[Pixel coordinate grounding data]

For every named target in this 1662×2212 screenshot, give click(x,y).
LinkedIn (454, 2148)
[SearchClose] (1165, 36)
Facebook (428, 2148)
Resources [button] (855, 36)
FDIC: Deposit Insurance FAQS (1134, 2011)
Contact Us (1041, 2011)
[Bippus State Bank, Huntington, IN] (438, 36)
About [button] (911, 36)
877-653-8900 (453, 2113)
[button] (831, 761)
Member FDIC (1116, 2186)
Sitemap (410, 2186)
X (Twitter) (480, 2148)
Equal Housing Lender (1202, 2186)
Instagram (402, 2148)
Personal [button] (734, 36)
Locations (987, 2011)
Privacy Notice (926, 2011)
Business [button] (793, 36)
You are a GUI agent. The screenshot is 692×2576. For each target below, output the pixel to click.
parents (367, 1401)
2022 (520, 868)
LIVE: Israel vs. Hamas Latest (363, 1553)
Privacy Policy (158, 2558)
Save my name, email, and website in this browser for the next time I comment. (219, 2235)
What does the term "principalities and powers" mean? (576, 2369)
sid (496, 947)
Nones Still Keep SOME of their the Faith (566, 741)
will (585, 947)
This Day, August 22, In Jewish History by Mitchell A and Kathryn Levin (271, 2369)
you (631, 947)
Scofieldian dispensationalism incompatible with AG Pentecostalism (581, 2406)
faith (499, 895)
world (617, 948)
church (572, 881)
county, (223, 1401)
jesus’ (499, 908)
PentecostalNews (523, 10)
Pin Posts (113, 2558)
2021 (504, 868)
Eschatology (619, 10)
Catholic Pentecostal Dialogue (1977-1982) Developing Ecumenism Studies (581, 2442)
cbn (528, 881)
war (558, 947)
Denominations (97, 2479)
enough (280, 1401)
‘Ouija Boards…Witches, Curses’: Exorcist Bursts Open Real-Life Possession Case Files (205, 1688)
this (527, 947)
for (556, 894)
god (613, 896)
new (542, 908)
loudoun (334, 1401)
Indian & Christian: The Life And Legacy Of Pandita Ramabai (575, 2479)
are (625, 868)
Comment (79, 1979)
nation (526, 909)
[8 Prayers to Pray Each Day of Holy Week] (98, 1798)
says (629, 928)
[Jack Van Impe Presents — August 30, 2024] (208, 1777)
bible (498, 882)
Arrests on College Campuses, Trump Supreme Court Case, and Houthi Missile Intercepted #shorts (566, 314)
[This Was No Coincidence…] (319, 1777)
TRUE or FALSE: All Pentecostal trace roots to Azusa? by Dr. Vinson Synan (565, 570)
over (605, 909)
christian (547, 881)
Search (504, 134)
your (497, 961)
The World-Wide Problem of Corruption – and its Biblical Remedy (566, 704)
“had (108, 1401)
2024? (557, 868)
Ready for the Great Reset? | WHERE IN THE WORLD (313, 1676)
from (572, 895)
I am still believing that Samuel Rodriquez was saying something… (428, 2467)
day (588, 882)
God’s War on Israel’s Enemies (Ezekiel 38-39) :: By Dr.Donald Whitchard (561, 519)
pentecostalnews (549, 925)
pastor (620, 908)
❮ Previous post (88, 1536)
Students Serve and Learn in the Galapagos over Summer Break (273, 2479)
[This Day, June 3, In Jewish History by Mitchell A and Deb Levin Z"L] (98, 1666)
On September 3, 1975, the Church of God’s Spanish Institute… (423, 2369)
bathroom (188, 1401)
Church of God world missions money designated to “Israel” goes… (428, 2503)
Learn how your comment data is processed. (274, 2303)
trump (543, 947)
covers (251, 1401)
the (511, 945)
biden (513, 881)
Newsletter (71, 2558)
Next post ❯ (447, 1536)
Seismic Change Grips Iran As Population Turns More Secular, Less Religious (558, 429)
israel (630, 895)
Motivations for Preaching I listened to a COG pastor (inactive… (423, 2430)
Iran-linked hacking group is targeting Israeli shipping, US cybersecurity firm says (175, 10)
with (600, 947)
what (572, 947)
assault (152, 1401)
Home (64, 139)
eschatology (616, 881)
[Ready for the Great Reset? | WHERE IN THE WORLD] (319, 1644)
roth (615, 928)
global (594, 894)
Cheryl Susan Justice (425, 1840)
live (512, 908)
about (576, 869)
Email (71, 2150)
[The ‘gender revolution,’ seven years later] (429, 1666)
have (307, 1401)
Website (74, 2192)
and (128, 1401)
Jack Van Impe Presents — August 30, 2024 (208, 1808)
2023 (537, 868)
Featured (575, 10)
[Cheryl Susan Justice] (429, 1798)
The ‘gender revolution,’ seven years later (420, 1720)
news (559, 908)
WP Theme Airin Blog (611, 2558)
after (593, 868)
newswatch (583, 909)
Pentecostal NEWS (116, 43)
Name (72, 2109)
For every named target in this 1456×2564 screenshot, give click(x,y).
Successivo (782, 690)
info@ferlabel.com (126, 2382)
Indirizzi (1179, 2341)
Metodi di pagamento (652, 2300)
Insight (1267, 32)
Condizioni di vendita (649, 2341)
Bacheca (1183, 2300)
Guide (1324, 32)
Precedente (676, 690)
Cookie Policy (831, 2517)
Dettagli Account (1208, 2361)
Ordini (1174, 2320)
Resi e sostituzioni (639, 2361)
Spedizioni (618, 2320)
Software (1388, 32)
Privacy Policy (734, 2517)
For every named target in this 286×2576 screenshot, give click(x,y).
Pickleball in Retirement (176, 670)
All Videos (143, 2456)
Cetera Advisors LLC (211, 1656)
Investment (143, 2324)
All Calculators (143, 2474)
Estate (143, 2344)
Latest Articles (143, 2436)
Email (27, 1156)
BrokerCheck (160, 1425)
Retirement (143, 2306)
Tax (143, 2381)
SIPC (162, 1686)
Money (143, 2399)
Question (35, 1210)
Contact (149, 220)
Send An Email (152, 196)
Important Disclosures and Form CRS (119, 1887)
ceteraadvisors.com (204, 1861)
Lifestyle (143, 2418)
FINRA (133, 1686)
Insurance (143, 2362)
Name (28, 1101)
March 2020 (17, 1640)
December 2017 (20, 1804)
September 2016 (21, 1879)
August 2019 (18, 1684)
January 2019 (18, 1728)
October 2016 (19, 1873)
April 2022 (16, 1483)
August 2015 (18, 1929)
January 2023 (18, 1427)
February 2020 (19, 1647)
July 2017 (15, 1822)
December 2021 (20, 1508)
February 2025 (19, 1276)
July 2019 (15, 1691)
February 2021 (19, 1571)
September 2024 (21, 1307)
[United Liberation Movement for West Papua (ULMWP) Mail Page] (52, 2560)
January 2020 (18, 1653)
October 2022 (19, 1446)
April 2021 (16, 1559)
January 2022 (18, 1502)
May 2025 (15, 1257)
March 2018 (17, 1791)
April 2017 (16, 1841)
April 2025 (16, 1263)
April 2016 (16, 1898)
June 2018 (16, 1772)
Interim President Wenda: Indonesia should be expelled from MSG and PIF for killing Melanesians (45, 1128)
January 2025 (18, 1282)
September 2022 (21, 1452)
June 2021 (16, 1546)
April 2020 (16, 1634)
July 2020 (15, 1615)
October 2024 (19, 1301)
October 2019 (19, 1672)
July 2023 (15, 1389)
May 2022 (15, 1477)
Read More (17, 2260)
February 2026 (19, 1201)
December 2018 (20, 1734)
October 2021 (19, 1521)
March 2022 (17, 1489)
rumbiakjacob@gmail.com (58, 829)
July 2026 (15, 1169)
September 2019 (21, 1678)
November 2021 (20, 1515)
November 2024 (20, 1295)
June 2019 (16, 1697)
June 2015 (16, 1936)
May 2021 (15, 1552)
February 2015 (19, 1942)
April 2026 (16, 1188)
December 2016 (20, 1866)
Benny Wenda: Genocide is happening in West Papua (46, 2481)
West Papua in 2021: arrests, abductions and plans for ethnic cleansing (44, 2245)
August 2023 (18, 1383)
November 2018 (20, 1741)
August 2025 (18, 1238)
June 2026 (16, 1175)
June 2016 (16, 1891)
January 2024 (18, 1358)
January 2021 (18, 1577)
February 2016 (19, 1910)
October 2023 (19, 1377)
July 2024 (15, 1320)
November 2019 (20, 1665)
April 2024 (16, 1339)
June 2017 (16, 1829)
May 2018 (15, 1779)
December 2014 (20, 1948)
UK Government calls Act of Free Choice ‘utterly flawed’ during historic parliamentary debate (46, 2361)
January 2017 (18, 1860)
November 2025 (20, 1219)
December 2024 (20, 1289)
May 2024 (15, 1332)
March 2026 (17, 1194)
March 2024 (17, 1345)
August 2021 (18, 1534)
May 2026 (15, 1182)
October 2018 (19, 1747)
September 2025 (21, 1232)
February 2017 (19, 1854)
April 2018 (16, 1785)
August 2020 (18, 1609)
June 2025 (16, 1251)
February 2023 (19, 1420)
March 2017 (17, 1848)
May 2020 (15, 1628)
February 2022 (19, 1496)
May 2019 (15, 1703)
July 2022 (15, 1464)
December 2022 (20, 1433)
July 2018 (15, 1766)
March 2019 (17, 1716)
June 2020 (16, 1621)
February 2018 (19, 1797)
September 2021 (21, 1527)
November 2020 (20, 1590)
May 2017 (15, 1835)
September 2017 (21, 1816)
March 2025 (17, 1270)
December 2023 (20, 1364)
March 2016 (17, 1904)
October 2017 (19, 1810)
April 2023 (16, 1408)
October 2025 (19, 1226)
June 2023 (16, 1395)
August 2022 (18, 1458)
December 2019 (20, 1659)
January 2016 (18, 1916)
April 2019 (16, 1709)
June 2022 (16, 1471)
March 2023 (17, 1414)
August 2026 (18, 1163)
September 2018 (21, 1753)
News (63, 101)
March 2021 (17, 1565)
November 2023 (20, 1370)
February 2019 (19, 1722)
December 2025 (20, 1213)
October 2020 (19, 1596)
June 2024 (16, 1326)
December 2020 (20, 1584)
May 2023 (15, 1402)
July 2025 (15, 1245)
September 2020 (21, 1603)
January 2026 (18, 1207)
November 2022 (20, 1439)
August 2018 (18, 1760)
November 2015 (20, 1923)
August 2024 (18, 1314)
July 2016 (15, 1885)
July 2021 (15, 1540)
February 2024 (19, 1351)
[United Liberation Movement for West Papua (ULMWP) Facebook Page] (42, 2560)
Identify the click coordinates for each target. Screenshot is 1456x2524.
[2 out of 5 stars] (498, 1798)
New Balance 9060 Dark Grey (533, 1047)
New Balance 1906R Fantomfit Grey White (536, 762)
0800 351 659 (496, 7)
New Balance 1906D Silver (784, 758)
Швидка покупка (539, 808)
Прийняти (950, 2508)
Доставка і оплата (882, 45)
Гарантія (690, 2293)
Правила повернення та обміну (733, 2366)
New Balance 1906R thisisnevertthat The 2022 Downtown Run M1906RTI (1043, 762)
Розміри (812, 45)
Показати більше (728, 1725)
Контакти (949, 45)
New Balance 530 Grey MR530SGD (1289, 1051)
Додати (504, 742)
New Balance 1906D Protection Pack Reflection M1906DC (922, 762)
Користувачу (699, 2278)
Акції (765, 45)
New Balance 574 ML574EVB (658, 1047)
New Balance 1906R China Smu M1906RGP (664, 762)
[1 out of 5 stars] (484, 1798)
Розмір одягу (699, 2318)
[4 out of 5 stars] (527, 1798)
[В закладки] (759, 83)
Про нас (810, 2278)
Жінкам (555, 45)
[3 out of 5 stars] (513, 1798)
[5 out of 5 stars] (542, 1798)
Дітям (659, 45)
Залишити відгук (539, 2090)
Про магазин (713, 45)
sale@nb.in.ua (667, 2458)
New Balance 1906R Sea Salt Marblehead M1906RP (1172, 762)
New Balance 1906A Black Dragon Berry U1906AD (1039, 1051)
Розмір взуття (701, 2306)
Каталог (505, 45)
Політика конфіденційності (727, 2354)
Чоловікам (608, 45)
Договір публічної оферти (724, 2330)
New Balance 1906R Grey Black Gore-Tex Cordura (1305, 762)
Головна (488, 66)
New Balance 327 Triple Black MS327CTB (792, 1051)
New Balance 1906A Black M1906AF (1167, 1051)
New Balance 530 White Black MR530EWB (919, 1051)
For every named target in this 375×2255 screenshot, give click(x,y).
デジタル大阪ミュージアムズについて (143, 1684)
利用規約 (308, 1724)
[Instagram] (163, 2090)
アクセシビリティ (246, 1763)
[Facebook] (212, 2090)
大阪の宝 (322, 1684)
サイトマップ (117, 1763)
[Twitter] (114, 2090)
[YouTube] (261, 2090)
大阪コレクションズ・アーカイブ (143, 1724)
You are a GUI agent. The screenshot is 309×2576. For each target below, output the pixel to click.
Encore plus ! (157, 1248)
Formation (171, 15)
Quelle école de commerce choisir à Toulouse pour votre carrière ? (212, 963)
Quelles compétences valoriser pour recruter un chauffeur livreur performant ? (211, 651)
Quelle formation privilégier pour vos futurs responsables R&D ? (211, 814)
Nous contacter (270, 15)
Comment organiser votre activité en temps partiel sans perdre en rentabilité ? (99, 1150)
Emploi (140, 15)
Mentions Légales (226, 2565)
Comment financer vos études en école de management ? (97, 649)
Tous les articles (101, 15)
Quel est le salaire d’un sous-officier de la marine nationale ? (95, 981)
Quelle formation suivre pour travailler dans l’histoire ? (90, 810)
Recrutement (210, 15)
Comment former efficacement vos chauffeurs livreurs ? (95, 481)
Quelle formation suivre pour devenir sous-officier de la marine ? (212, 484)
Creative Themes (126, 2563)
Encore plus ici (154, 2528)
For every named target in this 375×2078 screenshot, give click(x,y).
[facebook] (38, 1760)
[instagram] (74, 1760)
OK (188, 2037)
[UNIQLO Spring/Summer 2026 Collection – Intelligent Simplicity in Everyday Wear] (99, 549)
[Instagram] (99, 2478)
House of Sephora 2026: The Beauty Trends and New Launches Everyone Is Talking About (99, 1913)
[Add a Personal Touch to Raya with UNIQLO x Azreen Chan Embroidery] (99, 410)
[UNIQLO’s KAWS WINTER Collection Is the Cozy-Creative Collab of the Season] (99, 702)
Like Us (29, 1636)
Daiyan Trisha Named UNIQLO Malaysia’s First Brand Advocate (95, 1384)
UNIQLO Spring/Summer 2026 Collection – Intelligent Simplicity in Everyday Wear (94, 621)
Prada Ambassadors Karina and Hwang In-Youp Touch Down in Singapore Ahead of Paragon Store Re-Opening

#### [EXERCISE DETAILS]
Show every line above where "July" is found.

#### [RESPONSE]
July 2017 (15, 1822)
July 2019 (15, 1691)
July 2020 (15, 1615)
July 2023 (15, 1389)
July 2026 (15, 1169)
July 2024 (15, 1320)
July 2022 (15, 1464)
July 2018 (15, 1766)
July 2025 (15, 1245)
July 2016 (15, 1885)
July 2021 (15, 1540)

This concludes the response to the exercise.